0
votes

I'm solving an exercise in a book about compression, it says if we have the alphabet[A,B,C] and probablities P(A)=0.5,P(B)=0.4,P(C)=0.1 how many bits needed for encoding BBB with huffman and arithmetic.

Now the book itself says in a section "BBB requires 6 bits with huffman but only 4 bits with arithmetic", I have verified that arithmetic needs 4 bits but don't know why huffman needs 6.

I solved huffman like this :
B(3)
P1(3)
EOF(0) B(3)

so B is encoded with one bit only !!

I thought maybe I should include the whole alphabet like this :
A(0),C(0),B(3)
P1(0) B(3)
A(0) C(0)
P2(3)
P1(0) B(3)
A(0) C(0)

still B needs 1 bit(but A and C 2 bits, still no 6 !!).

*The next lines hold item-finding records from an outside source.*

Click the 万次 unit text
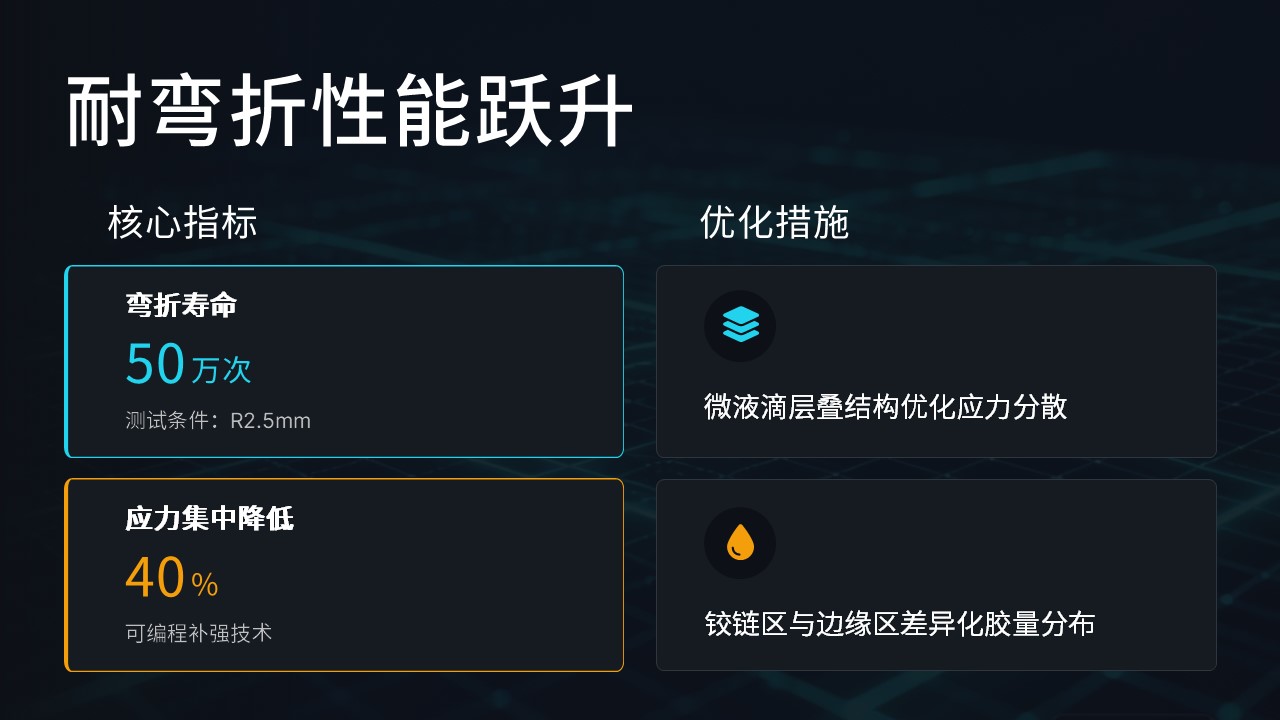 pos(221,369)
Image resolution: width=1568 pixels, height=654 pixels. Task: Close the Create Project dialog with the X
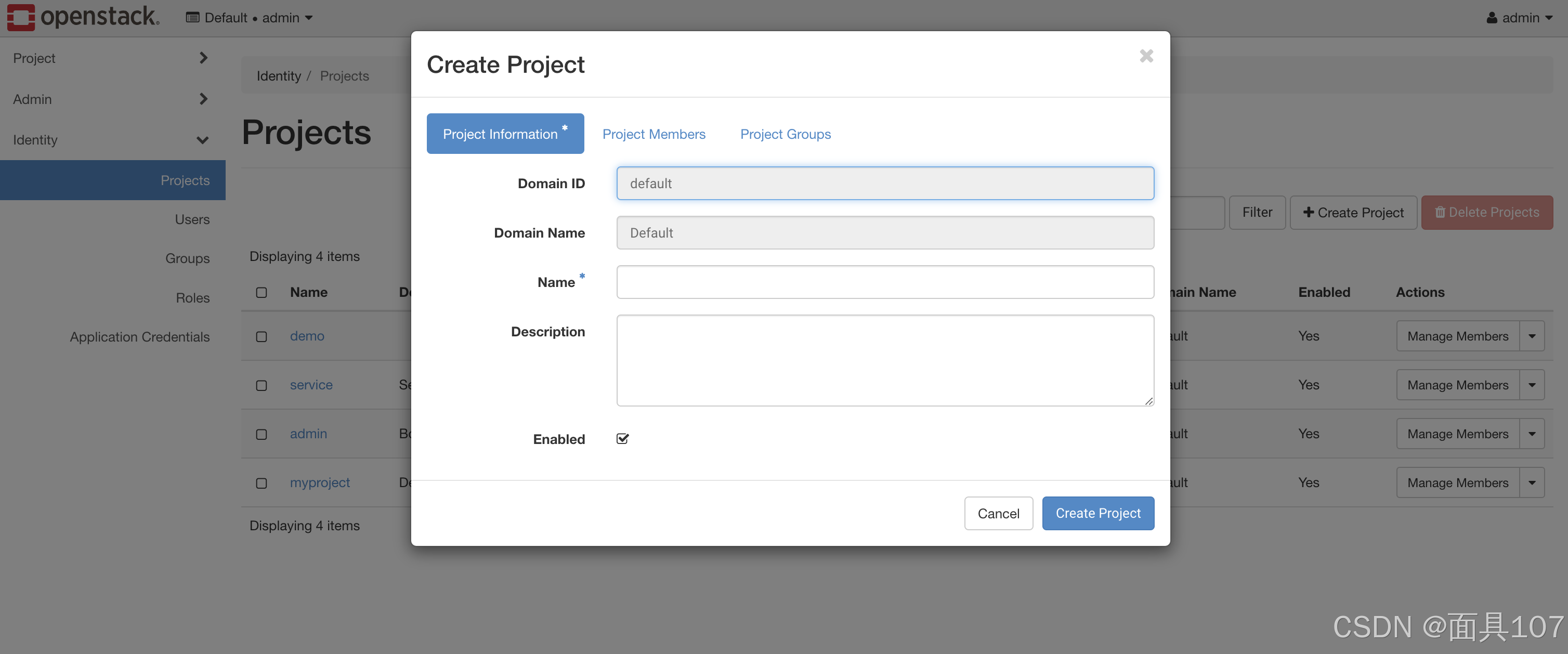coord(1147,56)
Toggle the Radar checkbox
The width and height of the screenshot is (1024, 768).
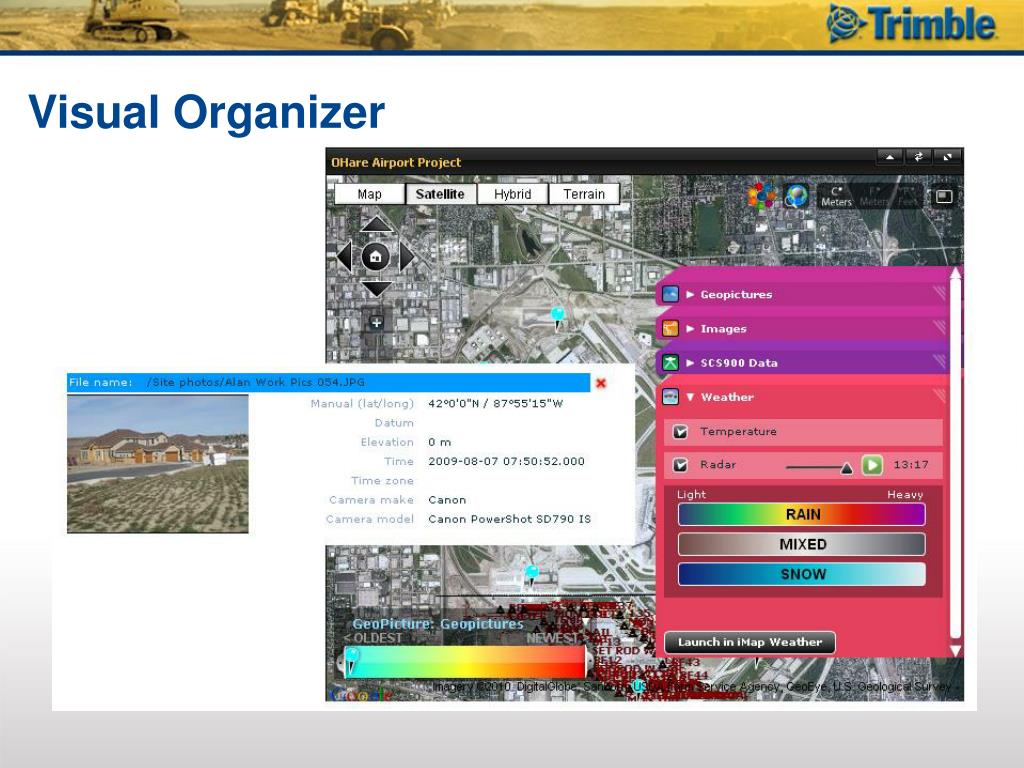680,465
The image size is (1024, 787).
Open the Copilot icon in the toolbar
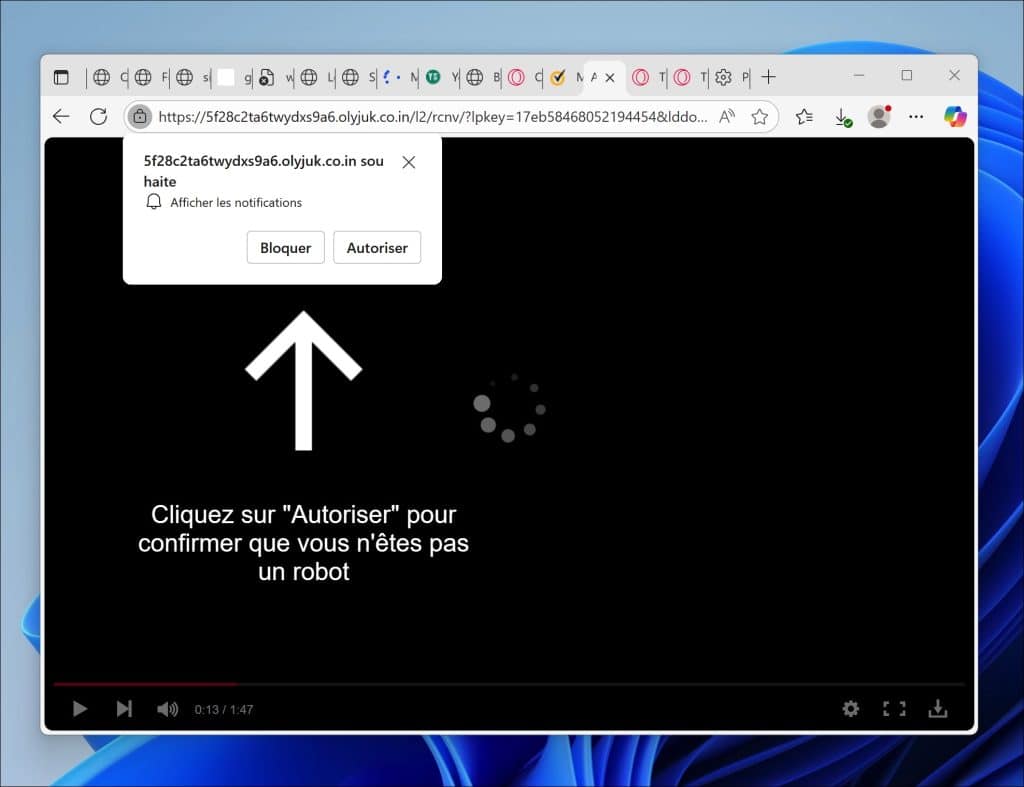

What am I doing wrong here ?

2

2 Answers

0
votes

I figured it out, because P(B)=0.4 so and we have 3 letters we have 3*0.4=1.2 which is approximately 1 and P(A)=0.5 and 3*0.5=1.5 which is between 1 and 2, and P(C)=0.1 and 0.1*3=0.3 which is approximately 0.

So if we sort them we get :
A(1 or 2),B(1),C(0)
and the tree is :
A(1 or 2) P1(1)
B(1) C(0)

P2(2 or 3)
A(1 or 2) P1(1)
B(1) C(0)

In the end one B requires 2 bits so BBB requires 6 bits to encode, problem solved :) .

0
votes

A has a higher probability than B, so B cannot be assigned fewer bits than A. The Huffman code gives two bits to B, hence six bits for BBB.